Records taken from a collection:
══════

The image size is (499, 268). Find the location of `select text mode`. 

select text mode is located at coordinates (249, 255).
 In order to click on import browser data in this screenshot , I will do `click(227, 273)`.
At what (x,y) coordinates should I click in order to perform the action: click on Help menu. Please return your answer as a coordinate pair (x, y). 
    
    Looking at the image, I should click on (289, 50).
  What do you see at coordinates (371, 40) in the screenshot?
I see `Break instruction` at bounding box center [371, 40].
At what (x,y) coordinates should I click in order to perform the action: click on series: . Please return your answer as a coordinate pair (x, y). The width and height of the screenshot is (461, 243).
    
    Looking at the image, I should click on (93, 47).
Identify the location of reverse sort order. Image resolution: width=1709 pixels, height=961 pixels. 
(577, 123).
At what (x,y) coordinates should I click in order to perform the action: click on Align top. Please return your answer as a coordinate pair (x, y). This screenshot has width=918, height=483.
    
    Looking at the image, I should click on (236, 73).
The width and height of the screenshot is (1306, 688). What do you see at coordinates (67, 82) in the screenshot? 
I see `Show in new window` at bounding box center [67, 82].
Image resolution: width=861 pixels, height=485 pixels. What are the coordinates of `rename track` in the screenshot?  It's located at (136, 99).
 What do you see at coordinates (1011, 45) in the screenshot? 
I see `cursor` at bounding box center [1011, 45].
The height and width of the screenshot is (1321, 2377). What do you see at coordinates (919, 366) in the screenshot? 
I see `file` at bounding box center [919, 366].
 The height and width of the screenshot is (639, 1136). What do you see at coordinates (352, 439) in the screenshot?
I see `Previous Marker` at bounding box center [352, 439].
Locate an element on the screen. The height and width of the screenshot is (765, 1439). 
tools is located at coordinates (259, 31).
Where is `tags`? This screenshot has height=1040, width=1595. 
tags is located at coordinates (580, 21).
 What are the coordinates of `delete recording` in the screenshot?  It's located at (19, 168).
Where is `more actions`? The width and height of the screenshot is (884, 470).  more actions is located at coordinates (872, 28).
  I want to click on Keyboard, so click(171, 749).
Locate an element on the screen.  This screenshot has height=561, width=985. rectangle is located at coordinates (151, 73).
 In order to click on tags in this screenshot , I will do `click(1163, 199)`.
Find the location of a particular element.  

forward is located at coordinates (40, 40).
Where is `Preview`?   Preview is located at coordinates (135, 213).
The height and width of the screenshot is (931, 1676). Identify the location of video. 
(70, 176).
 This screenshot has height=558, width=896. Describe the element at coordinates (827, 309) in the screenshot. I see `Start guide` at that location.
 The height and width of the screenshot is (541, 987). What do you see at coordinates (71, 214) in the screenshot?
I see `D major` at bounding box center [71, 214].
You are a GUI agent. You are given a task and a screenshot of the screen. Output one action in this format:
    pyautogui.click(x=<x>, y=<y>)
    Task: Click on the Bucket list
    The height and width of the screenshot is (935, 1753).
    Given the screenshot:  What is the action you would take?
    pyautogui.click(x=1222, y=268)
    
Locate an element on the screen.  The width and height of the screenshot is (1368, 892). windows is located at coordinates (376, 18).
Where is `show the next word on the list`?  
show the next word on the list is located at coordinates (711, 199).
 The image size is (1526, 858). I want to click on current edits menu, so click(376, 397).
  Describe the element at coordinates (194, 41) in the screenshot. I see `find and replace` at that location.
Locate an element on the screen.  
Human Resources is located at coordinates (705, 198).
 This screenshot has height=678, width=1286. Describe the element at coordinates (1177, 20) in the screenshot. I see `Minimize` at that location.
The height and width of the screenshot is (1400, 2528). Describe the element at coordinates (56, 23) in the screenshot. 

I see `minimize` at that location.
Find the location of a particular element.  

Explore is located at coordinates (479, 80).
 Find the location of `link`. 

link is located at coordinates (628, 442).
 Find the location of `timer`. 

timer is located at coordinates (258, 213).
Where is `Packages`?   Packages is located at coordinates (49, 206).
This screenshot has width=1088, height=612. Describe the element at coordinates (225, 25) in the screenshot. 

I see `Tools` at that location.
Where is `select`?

══════

» **Written exercise**:
Give again, word for word, the lines from the start of the records through the line holding "(577, 123).", including that line.

» **Result below**:
The image size is (499, 268). Find the location of `select text mode`. 

select text mode is located at coordinates (249, 255).
 In order to click on import browser data in this screenshot , I will do `click(227, 273)`.
At what (x,y) coordinates should I click in order to perform the action: click on Help menu. Please return your answer as a coordinate pair (x, y). 
    
    Looking at the image, I should click on (289, 50).
  What do you see at coordinates (371, 40) in the screenshot?
I see `Break instruction` at bounding box center [371, 40].
At what (x,y) coordinates should I click in order to perform the action: click on series: . Please return your answer as a coordinate pair (x, y). The width and height of the screenshot is (461, 243).
    
    Looking at the image, I should click on (93, 47).
Identify the location of reverse sort order. Image resolution: width=1709 pixels, height=961 pixels. 
(577, 123).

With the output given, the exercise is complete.